OK, that is not necessarily bad. Great truths have been spoken by nobodies. We judge by the message, not the speaker.

But still, we need more "meta" information. Studies appearing in peer reviewed journals are assumed to be reliable because of the good history of the journal. Let's try to ascertain the reliability of this source, looking at her history - and maybe we'll find some other things she discusses that we do know something about, so we can match up her worldview to ours.

And ... oh dear. Let's look at this blog, shall we? I'll ignore the warning sign of the 20+ links to "fat support" groups in the blogroll. Maybe she's just supportive of her large readers. Maybe she doesn't have an agenda? Benefit of the doubt and all that.

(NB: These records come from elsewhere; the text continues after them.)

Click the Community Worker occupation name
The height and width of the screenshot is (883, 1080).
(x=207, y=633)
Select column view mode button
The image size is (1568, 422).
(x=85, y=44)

Oh, another long (LONG) article in which she completely demolishes another study, this time about the "obesity paradox" - being slightly overweight was associated with a slight increase in health. She claims that in fact the study shows that overweight and obese people are much healthier than the media reported, and they were covering it up.

Hm. She takes two major studies to pieces in as many posts. That's unusual, for not one but TWO studies to be completely wrong, in a short amount of time, and one person - her - to be the one to find where they are wrong. And both wrong, as it happens, in favour of eating.

Are you getting suspicious yet?

Let's move further down the first page of her blog. Ooh, a post in which she cherry picks a couple of bad examples of govt. health care to make an unsubtle point about the planned health reforms in America. Completely ignores that every other developed country has socialised health care and we do fine - plus live longer (which we shouldn't, since fat people have an advantage, apparently!).

I am beginning to smell a crank.

I make it down to "Pudge Police are coming (Part 2)" before calling it quits.

Still treating this article as something worth your time?


I was entertained by your fact-finding mission. I only skimmed the original diatribe.

Still, the fact that deaths were removed from the data at all (exactly in favor of the pet hypothesis of the researchers) because they "didn't count" is extremely suspicious, even if it may prove justified (by other confirming studies).


This is pure speculative thought, but I feel the crux of the problem may be in the tests to determine the caloric load of foods/drinks - they literally just set it on fire, with the fundamental reason being, this is more or less how our body draws energy from what we consume. I could be wrong, but I feel as though my insides constitute something much more intricate and complicated than a furnace. As I see it, the problem lies in our methods of determining the respective energy potential/composition of a given food - the problem may be with the standard of measure, not a method of dietary restriction.


I don't know where OP lives, but I heard it in the news.


Summary: junk science reported by junk press.


You really think a blog post is enough to justify this conclusion?

Here, read the journal article: http://www.scribd.com/doc/17316946/Caloric-Restriction-Delay...

Please tell me how it's junk science.


Are you serious? How about this part right here in the study title:

Caloric Restriction DELAYS Disease Onset AND MORTALITY in Rhesus Monkeys

...combined with the fact that in the contents of the study you link to, they eliminate significant data points whose presence would contradict the claimed delay in mortality.

I guess we'll all have to judge for ourselves whether it's fair to eliminate a bunch of deaths other than for exceedingly obvious reasons, e.g., someone breaks into the lab and kills the monkeys. I know which side I'm on.